The chief minister advised the MSME entrepreneurs that he was also against any mega corporate project which offers thousands of jobs opportunities, which he fears will only lead to influx of educated migrants from neighbouring states.

Citing the example of the IT industry, Parrikar said: “I can only have a maximum of 10,000 potentials in the IT sector in Goa. With that number, I cannot have an industry which offers 50,000 jobs over a period of time”.

In-migration is a contentious issue in Goa, with citizens’ groups fearing that rampant influx of non-ethnic Goans is threatening the unique identity of the state. Members of both ruling political parties, namely the Bharatiya Janata Party (BJP) as well as the Congress have sporadically demanded that Goa be accorded special status vis a vis land rights, so that the heavy in-migration of workforce, across both unskilled as well as skilled sectors,is arrested.
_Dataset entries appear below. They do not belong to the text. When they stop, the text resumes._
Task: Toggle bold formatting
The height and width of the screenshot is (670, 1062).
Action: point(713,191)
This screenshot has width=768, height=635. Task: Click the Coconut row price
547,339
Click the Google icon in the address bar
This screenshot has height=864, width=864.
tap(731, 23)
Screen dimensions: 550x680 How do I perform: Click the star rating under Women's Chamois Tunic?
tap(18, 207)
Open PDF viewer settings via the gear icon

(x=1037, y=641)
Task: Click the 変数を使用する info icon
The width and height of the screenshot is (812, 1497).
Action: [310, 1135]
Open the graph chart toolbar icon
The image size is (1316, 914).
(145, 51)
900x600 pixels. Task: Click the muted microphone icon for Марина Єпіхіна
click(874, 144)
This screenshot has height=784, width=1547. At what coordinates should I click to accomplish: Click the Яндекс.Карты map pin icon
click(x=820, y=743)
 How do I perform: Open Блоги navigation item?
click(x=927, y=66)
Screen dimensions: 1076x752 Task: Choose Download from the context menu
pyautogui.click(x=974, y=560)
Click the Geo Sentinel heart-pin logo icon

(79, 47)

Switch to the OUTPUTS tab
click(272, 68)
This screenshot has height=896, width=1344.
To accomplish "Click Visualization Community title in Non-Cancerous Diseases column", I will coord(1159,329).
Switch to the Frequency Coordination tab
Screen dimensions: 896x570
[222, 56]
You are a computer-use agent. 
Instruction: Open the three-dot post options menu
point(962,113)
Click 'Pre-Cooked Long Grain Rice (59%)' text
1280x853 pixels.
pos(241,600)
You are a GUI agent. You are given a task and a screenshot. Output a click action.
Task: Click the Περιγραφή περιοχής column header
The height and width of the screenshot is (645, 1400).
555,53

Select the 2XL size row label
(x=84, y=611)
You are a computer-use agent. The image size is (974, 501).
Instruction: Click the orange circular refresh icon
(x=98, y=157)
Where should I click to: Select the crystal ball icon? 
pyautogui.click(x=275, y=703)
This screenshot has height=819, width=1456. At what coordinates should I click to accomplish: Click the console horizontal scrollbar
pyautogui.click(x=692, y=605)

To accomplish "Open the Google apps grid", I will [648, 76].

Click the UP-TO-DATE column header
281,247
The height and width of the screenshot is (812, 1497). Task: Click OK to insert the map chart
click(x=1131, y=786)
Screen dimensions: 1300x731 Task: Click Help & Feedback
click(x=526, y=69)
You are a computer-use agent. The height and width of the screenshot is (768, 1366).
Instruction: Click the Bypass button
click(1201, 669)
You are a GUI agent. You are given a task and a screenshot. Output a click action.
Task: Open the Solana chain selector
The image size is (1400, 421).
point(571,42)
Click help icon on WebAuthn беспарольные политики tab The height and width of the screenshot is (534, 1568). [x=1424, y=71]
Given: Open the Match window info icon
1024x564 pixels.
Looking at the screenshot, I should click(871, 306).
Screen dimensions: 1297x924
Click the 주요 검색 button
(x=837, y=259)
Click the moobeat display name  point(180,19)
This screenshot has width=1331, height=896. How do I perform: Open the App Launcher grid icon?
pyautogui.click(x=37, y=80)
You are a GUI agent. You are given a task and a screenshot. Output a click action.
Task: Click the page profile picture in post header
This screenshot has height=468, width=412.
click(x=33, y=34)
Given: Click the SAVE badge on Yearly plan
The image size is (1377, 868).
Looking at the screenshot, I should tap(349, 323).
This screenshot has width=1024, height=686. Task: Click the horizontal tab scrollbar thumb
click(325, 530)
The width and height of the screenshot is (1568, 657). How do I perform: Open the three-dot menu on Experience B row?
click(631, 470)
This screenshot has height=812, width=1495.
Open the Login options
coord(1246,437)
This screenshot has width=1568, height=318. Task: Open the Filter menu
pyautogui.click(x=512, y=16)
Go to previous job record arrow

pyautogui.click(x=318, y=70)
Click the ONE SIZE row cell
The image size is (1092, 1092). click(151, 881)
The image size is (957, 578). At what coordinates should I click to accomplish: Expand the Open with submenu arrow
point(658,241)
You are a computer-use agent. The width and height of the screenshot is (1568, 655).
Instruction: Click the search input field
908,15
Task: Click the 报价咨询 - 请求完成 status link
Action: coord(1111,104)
According to the spokesperson for the MSME industry in Goa Shekhar Sardessai, the state government needed to dove-tail the human resource output from the state’s education sector to cater to Goa’s industrial requirements.

“Until you create employment, you will see a brain drain happening. There is a mismatch between output and opportunity here. There is a need to dove-tail the education and industrial policies of Goa,” Sardessai said, adding that Goa should not rely on heavy polluting industries but,instead focus on developing the MSME sector.

Parrikar said that the need was for the industry and the government to work together and work out a mechanism like a council, with representatives from both sides, which would create the right environment and support for creating the right quality and quantity of job opportunities.

“Let us work together. You give me employment, I will give you all the support you want,” Parrikar told the MSME entrepreneurs.